A 2013 study conducted by the Mayo Clinic and Olmstead Medical Center found that 70 percent of Americans take at least one prescription drug daily. The number of people taking at least two prescriptions stands at 50 percent, while 20 percent of patients take five or more medications. The Affordable Care Act, which began enrolling new customers via insurance exchanges on October 1, is expected to provide upwards of 20 million previously uninsured people prescription drug benefits.
Needless to say, pharmaceutical-related careers will be in high demand for the foreseeable future. There are several different paths one can take to enter the pharmaceutical field.
When you go to Walgreens or CVS to pick up your prescription, the first person you will likely come into contact with is a pharmacy technician. They are the ones who count tablets, measure liquid medications, label prescription bottles, process insurance claims and perform other duties as the supervising pharmacist requests. Some pharmacy technicians learn their craft on-the-job, but the best way to get your foot in the door is by completing a training program. Community colleges and vocational schools offer certificate and degree programs that typically last five months to one year. Prospective students can start their search for the right program at http://www.collegeonline.org. Most states have regulations for pharmacy technicians, and many employers will pay for their technicians to take the required exams.
The PA profession began in the 1960s when a military physician, Dr. Charles Hudson, recommended the American Medical Association (AMA) create non-medical personnel who were trained on-the-job. He got the idea from working in military medical facilities and having to quickly train medical personnel for emergency situations. Hudson’s work ultimately led to the AMA creating educational guidelines and certificate programs for PA’s in 1970, according to Dr. Reginald Carter of Duke University.
Today these assistants can do almost everything a doctor can with the right supervision and training. PAs are in high demand due to the role they have taken at walk-in retail clinics, such as those at Wal-Mart and Walgreens.
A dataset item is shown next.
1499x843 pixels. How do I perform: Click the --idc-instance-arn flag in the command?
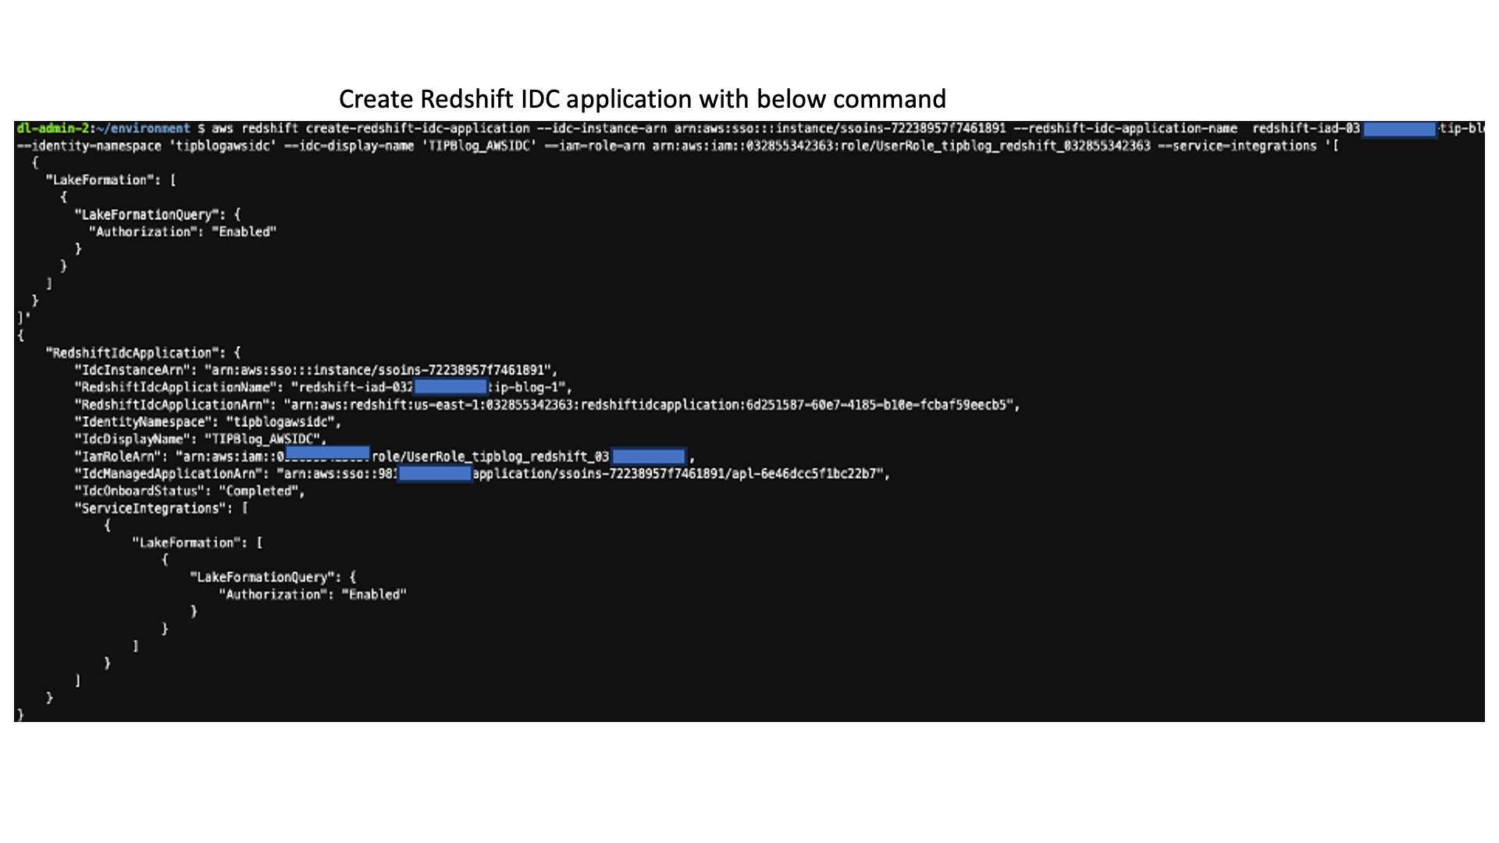(x=601, y=128)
Patient visits to these in-store medical facilities quadrupled from 2007 to 2009, and topped 10 million visits total in 2012, according to a Harvard Medical School report. PAs diagnose a limited scope of ailments and work closely with these clinic’s pharmacists to devise treatments.
A good number of PAs already have experience as EMTs or paramedics before entering the field, according to the Bureau of Labor Statistics. PAs can earn their license from the state typically after six to eight years of undergraduate and post-graduate studies. There are currently 173 programs in the United States accredited by the Physician Assistant Education Association, and 10 more in the developmental stages.
Nurse Practitioners & Caregivers
Nurse practitioners and caregivers are also in high demand for the same reasons as PAs: retail clinics. Nurse Practioners, like PAs, can treat and diagnose a limited scope of diseases with the right training and supervision. Most states require NPs to have a master’s degree or national certification in order to practice. There are currently 17 states that allow NPs to practice without physician supervision, according to the American Association of Nurse Practitioners. The National Institute of Medicine interprets the laws of Maryland and Utah as NP-independent as well, bringing the total to 19 states.
The industry for caring for the elderly will never go out of style, and there’s always demand for caregivers and home health specialists. Home care services like NJ Senior Care are expanding, as they cover a wide range of services such as personal care assistance, home care assistance and personalized schedules. Just look into nursing programs that deal with elder care and home health, and you’ll be on your way.